Exercise objective –
Could you return every line of the records below that contains the word "Expand"?
START Records shown
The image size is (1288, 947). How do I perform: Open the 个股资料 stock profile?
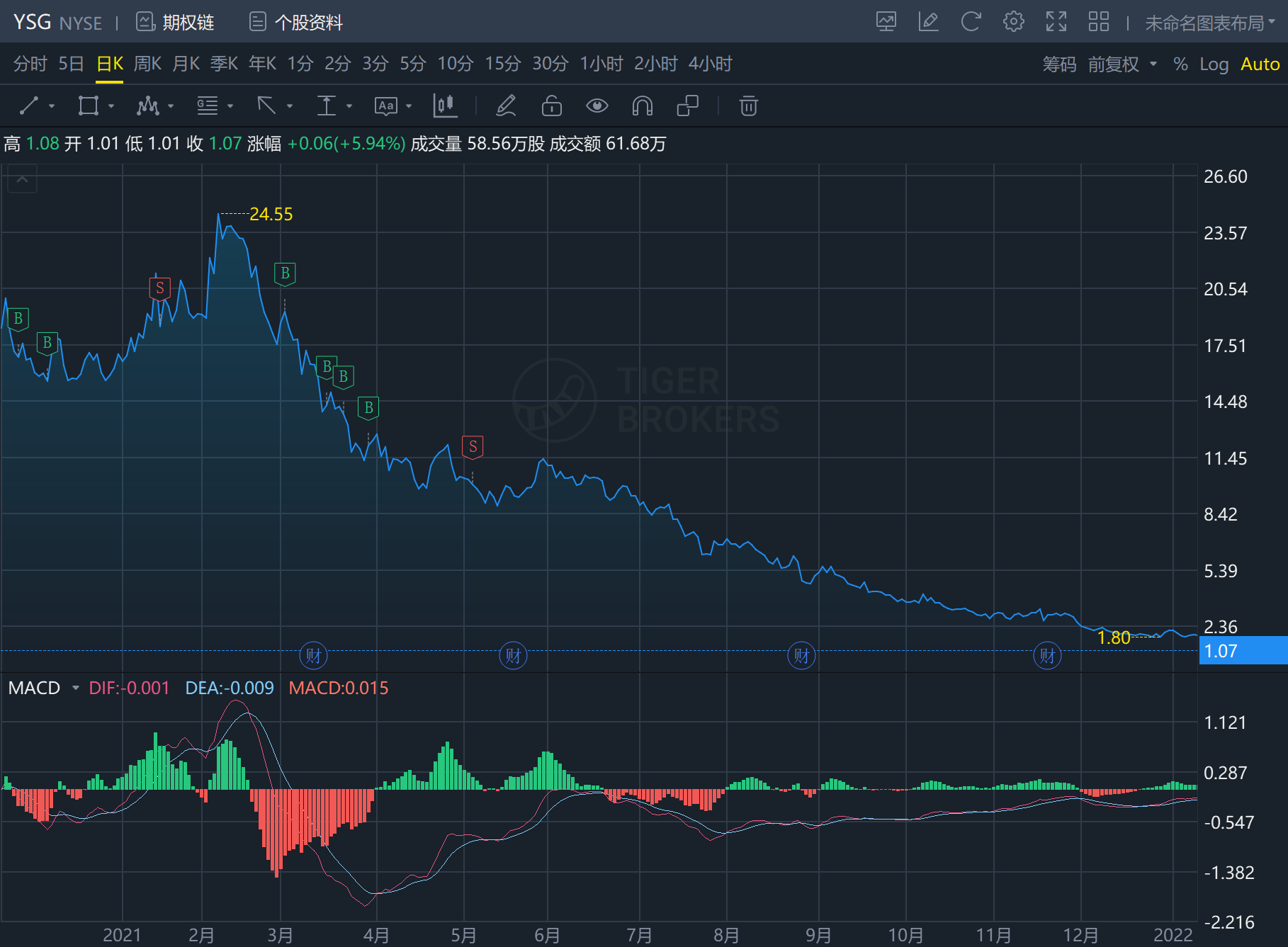pos(296,23)
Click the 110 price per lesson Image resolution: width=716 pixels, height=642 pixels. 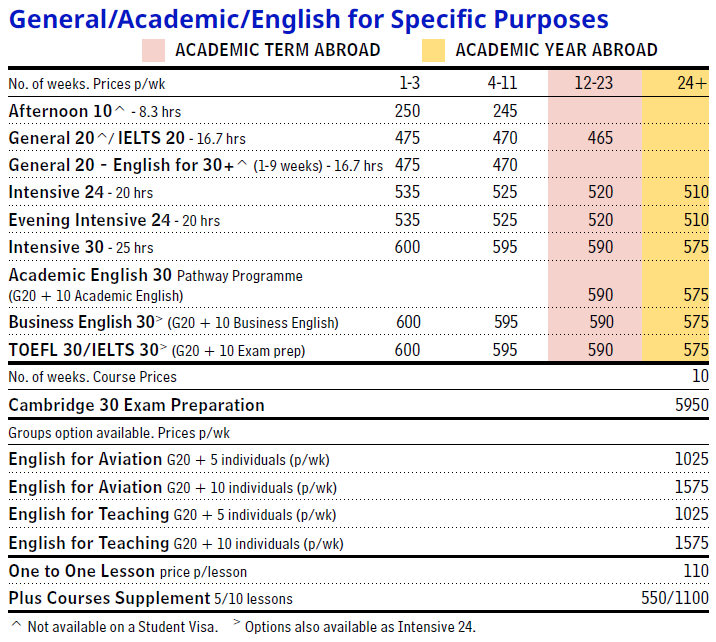click(695, 571)
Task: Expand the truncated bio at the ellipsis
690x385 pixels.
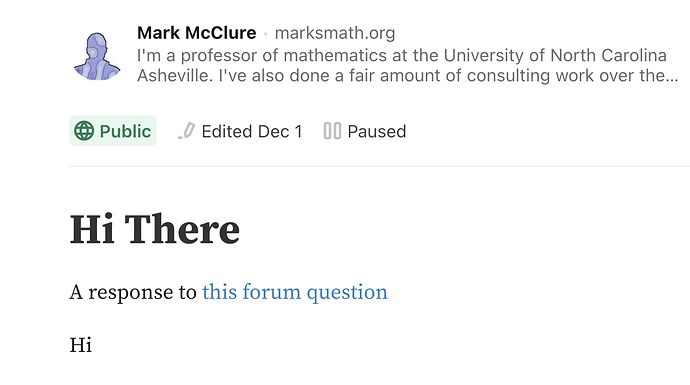Action: (x=672, y=76)
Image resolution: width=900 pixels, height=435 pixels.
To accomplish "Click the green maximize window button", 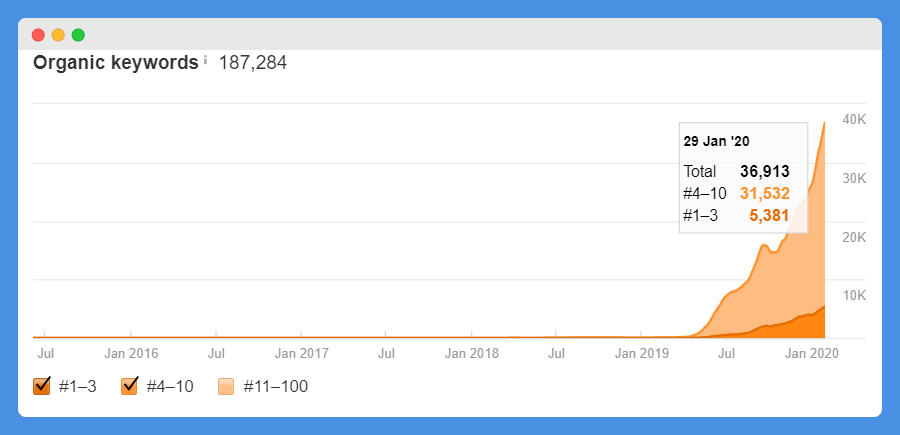I will coord(78,35).
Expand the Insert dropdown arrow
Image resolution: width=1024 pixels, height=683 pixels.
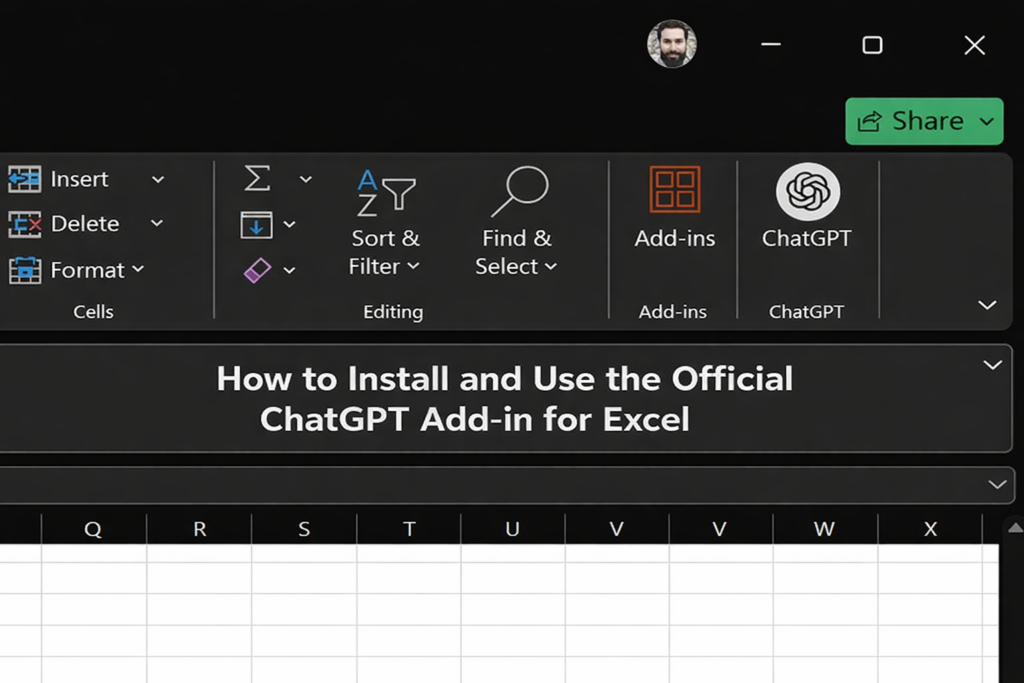[x=157, y=180]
END Records shown
Written answer –
Task: Expand the truncated bio at the ellipsis
Expand the Insert dropdown arrow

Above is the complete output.